*TASK REQUIREMENTS*: Please print every record below exactly as it appears.

*INPUT RECORDS*:
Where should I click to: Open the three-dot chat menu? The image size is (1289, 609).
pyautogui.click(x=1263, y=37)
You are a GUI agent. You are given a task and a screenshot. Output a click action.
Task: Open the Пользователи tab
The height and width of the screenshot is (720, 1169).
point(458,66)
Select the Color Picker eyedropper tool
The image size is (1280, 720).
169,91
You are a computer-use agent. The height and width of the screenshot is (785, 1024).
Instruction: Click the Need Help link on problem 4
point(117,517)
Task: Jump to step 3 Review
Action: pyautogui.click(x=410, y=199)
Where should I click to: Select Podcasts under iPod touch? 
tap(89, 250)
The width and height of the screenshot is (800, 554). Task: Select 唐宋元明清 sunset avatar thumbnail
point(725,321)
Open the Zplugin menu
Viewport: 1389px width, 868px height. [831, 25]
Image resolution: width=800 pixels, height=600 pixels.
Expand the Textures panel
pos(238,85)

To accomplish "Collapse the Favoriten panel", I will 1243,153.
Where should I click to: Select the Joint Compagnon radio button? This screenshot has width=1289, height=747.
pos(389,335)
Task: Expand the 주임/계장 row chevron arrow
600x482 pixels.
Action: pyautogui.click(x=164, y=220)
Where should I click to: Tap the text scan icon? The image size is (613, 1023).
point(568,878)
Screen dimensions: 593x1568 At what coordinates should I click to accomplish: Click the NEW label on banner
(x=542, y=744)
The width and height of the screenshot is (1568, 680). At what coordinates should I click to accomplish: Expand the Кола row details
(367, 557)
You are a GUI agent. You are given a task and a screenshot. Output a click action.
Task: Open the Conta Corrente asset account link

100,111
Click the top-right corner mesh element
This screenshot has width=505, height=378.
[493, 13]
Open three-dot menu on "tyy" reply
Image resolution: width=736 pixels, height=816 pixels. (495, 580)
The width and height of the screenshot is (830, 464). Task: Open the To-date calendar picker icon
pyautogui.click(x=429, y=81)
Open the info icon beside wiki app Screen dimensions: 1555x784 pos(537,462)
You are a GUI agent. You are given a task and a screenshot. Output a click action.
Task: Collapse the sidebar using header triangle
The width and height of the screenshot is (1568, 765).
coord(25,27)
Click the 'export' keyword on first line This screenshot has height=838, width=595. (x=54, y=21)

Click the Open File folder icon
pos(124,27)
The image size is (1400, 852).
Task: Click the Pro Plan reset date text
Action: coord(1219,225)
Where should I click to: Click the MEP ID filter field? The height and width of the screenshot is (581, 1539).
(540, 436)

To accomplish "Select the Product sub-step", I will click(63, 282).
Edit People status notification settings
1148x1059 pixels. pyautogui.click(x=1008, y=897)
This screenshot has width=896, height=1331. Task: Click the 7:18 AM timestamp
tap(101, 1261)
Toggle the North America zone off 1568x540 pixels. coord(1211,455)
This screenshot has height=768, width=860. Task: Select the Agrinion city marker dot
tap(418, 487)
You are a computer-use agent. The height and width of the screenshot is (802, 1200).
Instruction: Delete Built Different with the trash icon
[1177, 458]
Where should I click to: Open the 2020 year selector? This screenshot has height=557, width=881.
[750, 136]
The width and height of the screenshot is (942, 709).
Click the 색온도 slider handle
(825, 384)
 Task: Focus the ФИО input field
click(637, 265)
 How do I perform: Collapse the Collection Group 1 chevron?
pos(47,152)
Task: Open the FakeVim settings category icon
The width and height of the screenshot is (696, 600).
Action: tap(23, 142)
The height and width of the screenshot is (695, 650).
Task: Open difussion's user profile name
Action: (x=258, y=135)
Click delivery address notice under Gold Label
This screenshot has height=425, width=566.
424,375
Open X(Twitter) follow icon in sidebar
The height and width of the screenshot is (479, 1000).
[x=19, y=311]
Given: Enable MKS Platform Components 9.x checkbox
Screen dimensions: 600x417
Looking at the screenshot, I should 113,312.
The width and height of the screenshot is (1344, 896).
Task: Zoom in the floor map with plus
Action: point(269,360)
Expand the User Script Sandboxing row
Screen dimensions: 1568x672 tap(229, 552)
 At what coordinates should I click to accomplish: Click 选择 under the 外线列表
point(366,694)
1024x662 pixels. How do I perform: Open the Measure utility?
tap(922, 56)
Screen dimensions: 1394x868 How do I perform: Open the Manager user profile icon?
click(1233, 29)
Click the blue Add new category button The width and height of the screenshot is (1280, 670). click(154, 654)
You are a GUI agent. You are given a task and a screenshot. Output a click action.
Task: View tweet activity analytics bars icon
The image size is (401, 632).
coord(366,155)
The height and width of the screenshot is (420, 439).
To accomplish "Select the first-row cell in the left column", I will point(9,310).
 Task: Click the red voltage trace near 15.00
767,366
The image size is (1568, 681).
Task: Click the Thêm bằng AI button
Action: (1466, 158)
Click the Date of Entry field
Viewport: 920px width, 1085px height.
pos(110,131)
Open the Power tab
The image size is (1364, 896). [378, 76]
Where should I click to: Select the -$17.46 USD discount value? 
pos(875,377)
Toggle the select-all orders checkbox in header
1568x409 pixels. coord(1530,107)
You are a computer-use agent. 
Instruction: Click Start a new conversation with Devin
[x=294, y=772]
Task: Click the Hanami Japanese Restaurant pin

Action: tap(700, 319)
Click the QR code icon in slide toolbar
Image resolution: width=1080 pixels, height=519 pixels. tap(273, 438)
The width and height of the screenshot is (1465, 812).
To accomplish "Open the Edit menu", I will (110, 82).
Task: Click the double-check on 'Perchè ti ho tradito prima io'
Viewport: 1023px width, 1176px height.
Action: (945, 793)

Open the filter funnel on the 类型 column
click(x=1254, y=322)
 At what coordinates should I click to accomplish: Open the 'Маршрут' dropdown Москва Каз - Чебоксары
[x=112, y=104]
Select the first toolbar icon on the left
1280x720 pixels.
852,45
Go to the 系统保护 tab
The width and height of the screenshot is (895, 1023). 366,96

*EXPECTED ANSWER*:
Where should I click to: Open the three-dot chat menu? The image size is (1289, 609).
pyautogui.click(x=1263, y=37)
You are a GUI agent. You are given a task and a screenshot. Output a click action.
Task: Open the Пользователи tab
The height and width of the screenshot is (720, 1169).
point(458,66)
Select the Color Picker eyedropper tool
The image size is (1280, 720).
169,91
You are a computer-use agent. The height and width of the screenshot is (785, 1024).
Instruction: Click the Need Help link on problem 4
point(117,517)
Task: Jump to step 3 Review
Action: pyautogui.click(x=410, y=199)
Where should I click to: Select Podcasts under iPod touch? 
tap(89, 250)
The width and height of the screenshot is (800, 554). Task: Select 唐宋元明清 sunset avatar thumbnail
point(725,321)
Open the Zplugin menu
Viewport: 1389px width, 868px height. [831, 25]
Image resolution: width=800 pixels, height=600 pixels.
Expand the Textures panel
pos(238,85)

To accomplish "Collapse the Favoriten panel", I will 1243,153.
Where should I click to: Select the Joint Compagnon radio button? This screenshot has width=1289, height=747.
pos(389,335)
Task: Expand the 주임/계장 row chevron arrow
600x482 pixels.
Action: pyautogui.click(x=164, y=220)
Where should I click to: Tap the text scan icon? The image size is (613, 1023).
point(568,878)
Screen dimensions: 593x1568 At what coordinates should I click to accomplish: Click the NEW label on banner
(x=542, y=744)
The width and height of the screenshot is (1568, 680). At what coordinates should I click to accomplish: Expand the Кола row details
(367, 557)
You are a GUI agent. You are given a task and a screenshot. Output a click action.
Task: Open the Conta Corrente asset account link

100,111
Click the top-right corner mesh element
This screenshot has width=505, height=378.
[493, 13]
Open three-dot menu on "tyy" reply
Image resolution: width=736 pixels, height=816 pixels. (495, 580)
The width and height of the screenshot is (830, 464). Task: Open the To-date calendar picker icon
pyautogui.click(x=429, y=81)
Open the info icon beside wiki app Screen dimensions: 1555x784 pos(537,462)
You are a GUI agent. You are given a task and a screenshot. Output a click action.
Task: Collapse the sidebar using header triangle
The width and height of the screenshot is (1568, 765).
coord(25,27)
Click the 'export' keyword on first line This screenshot has height=838, width=595. (x=54, y=21)

Click the Open File folder icon
pos(124,27)
The image size is (1400, 852).
Task: Click the Pro Plan reset date text
Action: coord(1219,225)
Where should I click to: Click the MEP ID filter field? The height and width of the screenshot is (581, 1539).
(540, 436)

To accomplish "Select the Product sub-step", I will click(63, 282).
Edit People status notification settings
1148x1059 pixels. pyautogui.click(x=1008, y=897)
This screenshot has width=896, height=1331. Task: Click the 7:18 AM timestamp
tap(101, 1261)
Toggle the North America zone off 1568x540 pixels. coord(1211,455)
This screenshot has height=768, width=860. Task: Select the Agrinion city marker dot
tap(418, 487)
You are a computer-use agent. The height and width of the screenshot is (802, 1200).
Instruction: Delete Built Different with the trash icon
[1177, 458]
Where should I click to: Open the 2020 year selector? This screenshot has height=557, width=881.
[750, 136]
The width and height of the screenshot is (942, 709).
Click the 색온도 slider handle
(825, 384)
 Task: Focus the ФИО input field
click(637, 265)
 How do I perform: Collapse the Collection Group 1 chevron?
pos(47,152)
Task: Open the FakeVim settings category icon
The width and height of the screenshot is (696, 600).
Action: tap(23, 142)
The height and width of the screenshot is (695, 650).
Task: Open difussion's user profile name
Action: (x=258, y=135)
Click delivery address notice under Gold Label
This screenshot has height=425, width=566.
424,375
Open X(Twitter) follow icon in sidebar
The height and width of the screenshot is (479, 1000).
[x=19, y=311]
Given: Enable MKS Platform Components 9.x checkbox
Screen dimensions: 600x417
Looking at the screenshot, I should 113,312.
The width and height of the screenshot is (1344, 896).
Task: Zoom in the floor map with plus
Action: point(269,360)
Expand the User Script Sandboxing row
Screen dimensions: 1568x672 tap(229, 552)
 At what coordinates should I click to accomplish: Click 选择 under the 外线列表
point(366,694)
1024x662 pixels. How do I perform: Open the Measure utility?
tap(922, 56)
Screen dimensions: 1394x868 How do I perform: Open the Manager user profile icon?
click(1233, 29)
Click the blue Add new category button The width and height of the screenshot is (1280, 670). click(154, 654)
You are a GUI agent. You are given a task and a screenshot. Output a click action.
Task: View tweet activity analytics bars icon
The image size is (401, 632).
coord(366,155)
The height and width of the screenshot is (420, 439).
To accomplish "Select the first-row cell in the left column", I will point(9,310).
 Task: Click the red voltage trace near 15.00
767,366
The image size is (1568, 681).
Task: Click the Thêm bằng AI button
Action: (1466, 158)
Click the Date of Entry field
Viewport: 920px width, 1085px height.
pos(110,131)
Open the Power tab
The image size is (1364, 896). [378, 76]
Where should I click to: Select the -$17.46 USD discount value? 
pos(875,377)
Toggle the select-all orders checkbox in header
1568x409 pixels. coord(1530,107)
You are a computer-use agent. 
Instruction: Click Start a new conversation with Devin
[x=294, y=772]
Task: Click the Hanami Japanese Restaurant pin

Action: tap(700, 319)
Click the QR code icon in slide toolbar
Image resolution: width=1080 pixels, height=519 pixels. tap(273, 438)
The width and height of the screenshot is (1465, 812).
To accomplish "Open the Edit menu", I will (110, 82).
Task: Click the double-check on 'Perchè ti ho tradito prima io'
Viewport: 1023px width, 1176px height.
Action: (945, 793)

Open the filter funnel on the 类型 column
click(x=1254, y=322)
 At what coordinates should I click to accomplish: Open the 'Маршрут' dropdown Москва Каз - Чебоксары
[x=112, y=104]
Select the first toolbar icon on the left
1280x720 pixels.
852,45
Go to the 系统保护 tab
The width and height of the screenshot is (895, 1023). 366,96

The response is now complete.